Bite into the perfect summer salad with this grilled peach and prosciutto salad.
An avid grocery store fan, I probably go 3-5 times a week. Not just because I don’t always meal plan well and have to pick up a few last-minute items, but because I simply enjoy it – at least most the time.
However, Market Street is one my favorites. I even drive about 15 minutes out of my way because the experience itself is so enjoyable. From the moment you enter the doors, you receive smiles from the staff, opportunities to enjoy the food, you casually fill your cart and then when you finally resolve it’s time to leave, there’s never a long wait to check out AND someone insists to take out your bags. That’s the way it’s always been when it started as United many years ago in West Texas. When I was growing up that was the only grocery store we knew of and that’s what they did then and now. That’s sweet, right?
Just like summer time.
And you know what else is sweet?
Sugar Tree by Kingsburg Orchards at Market Street. The fruits are the exclusive, non-GMO plant breeding program that offers the most unique and exciting fruits available through cross-pollination using bees. From peaches, nectarines, and more, Sugar Tree got me thinking about all kinds of ways to taste summer… through the flesh of a juicy fruit.
I knew that I wanted to try the succulent peach in a recipe that allows it to shine – as the entrée. However, after an incidental run-in with a friend that also owns a few restaurants, I remembered a recipe she used to make on TV that always made me thirst for summertime with grilled peaches.
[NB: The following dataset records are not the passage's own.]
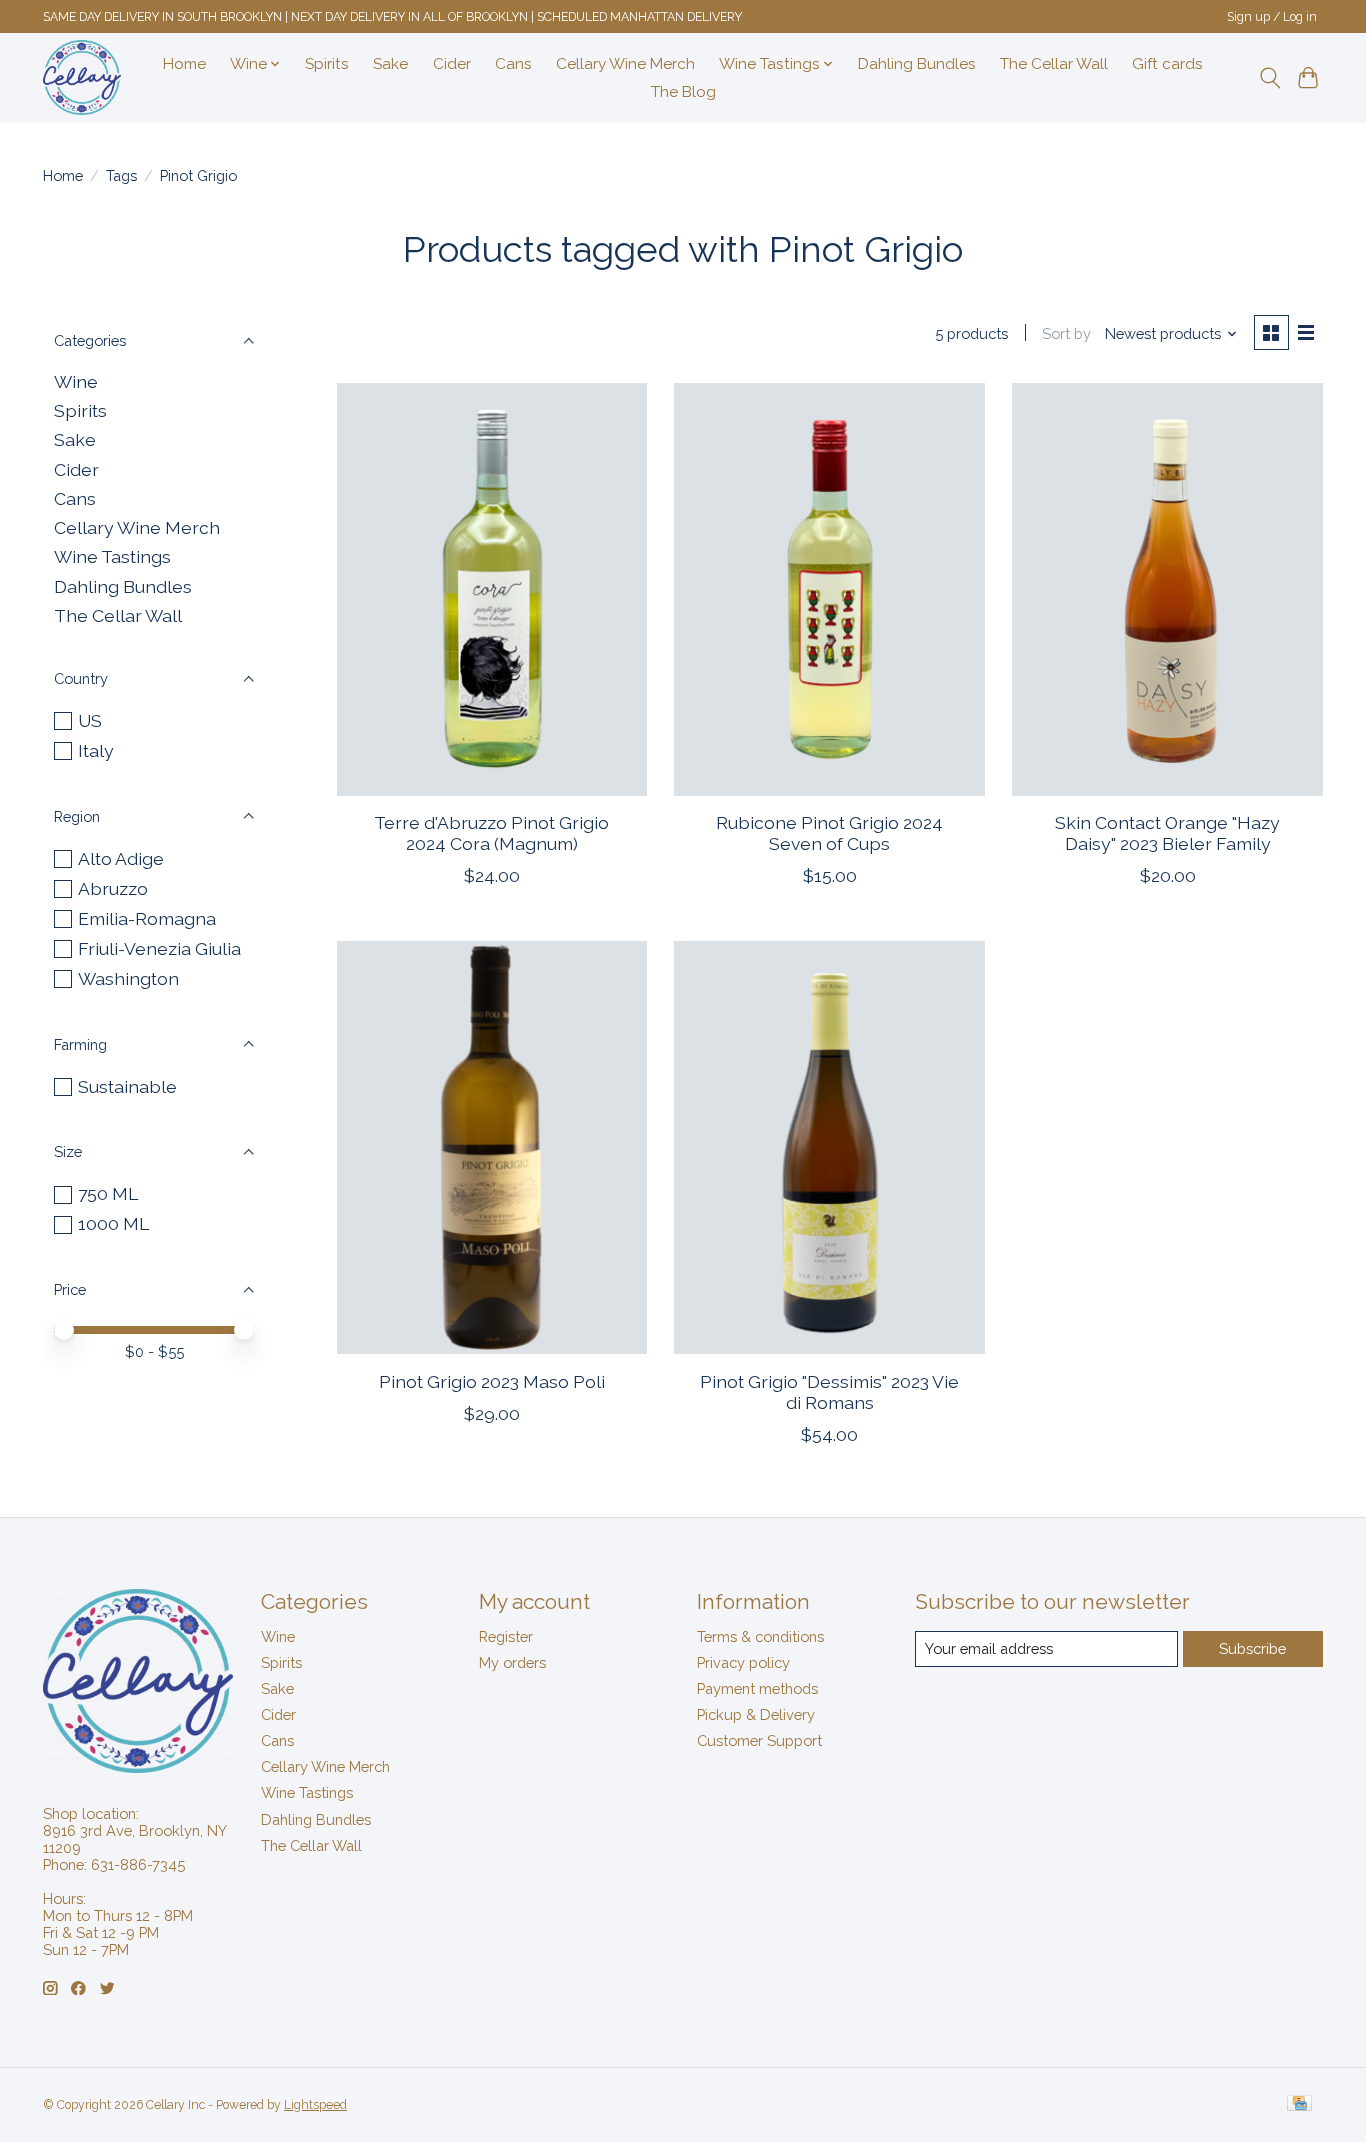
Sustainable (127, 1086)
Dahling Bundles (917, 64)
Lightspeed (315, 2105)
But with my own twist that’s always a crowd pleaser…bacon.
Well, actually better than bacon…prosciutto.
Taking inspiration from my Italian vacation a few years ago, I wrapped the sweet fruit in prosciutto and then paired with spice of red onion, creamy bleu cheese and a little champagne balsamic for a summer dish you’ll crave on the hottest summer days for this grilled peach and prosciutto salad
PrintGrilled Peach and Prosciutto Salad
Ingredients
- 2 cups of Arugula or mixed greens
- 1 Sugar Tree peach, sliced
- 3–5 slices prosciutto
- 1–2 ounces bleu cheese, crumbled (I prefer to crumble my own)
- 1/4 red onion, sliced thinly
- 1 tablespoon balsamic dressing
Instructions
- First, over high heat on a grill or a stove-top grill (this is what I use), cook peaches until you see grill marks (2 minutes.)
- After peaches are slightly cooled, wrap peaches with prosciutto.
- Next place greens over a bowl/plate, next a few red onion rings and then crumble bleu cheese.
- Then place wrapped peaches over greens.
- Lastly, add balsamic dressing or glaze to taste.